# Data supplied
++++++++++

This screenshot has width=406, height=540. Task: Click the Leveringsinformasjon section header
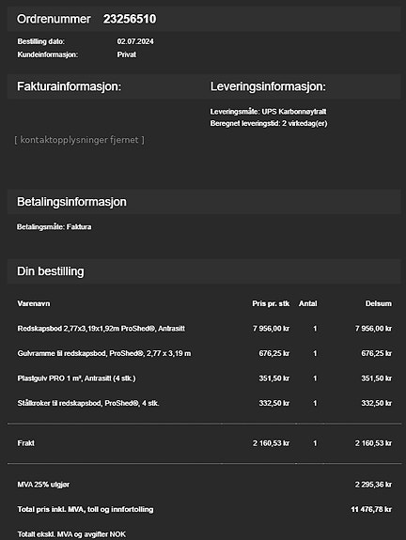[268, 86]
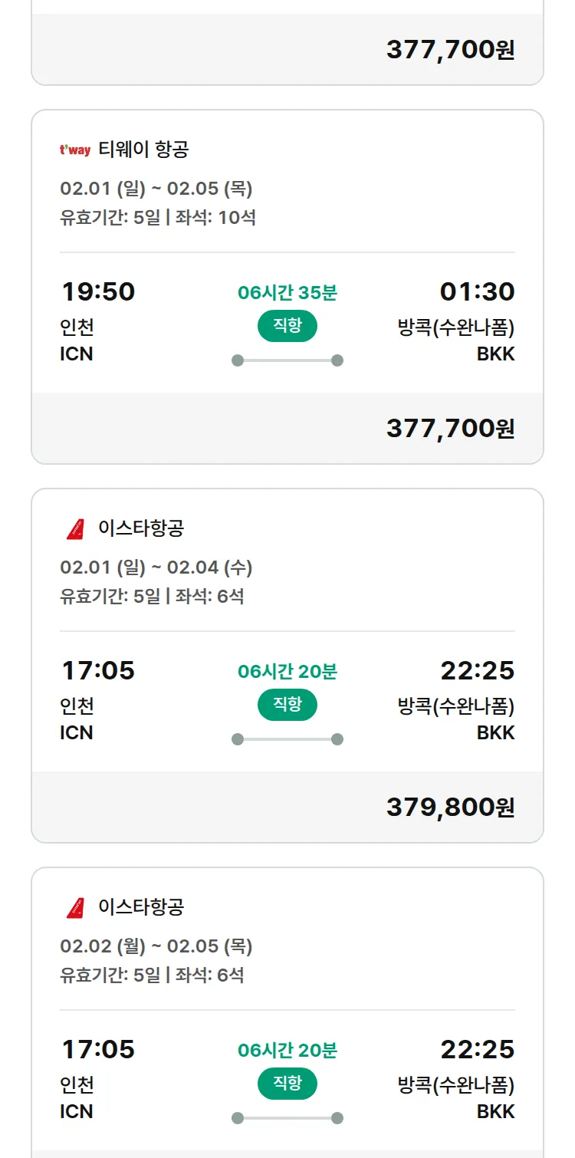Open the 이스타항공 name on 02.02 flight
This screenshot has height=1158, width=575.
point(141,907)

++++++++++

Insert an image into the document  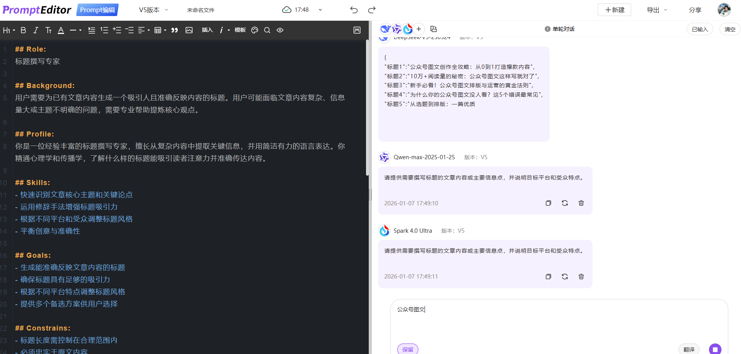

++++++++++

# Required work
Rewrite the lines in the listing above, from the one holding "This screenshot has width=406, height=540." through the one holding "point(141,907)" inclusive, as a JSON list of strings with one string per line and no blank lines. Leave the pictures out.

# Task response
[
  "This screenshot has width=406, height=540. Task: Click the Leveringsinformasjon section header",
  "[268, 86]",
  "Open the 이스타항공 name on 02.02 flight",
  "This screenshot has height=1158, width=575.",
  "point(141,907)"
]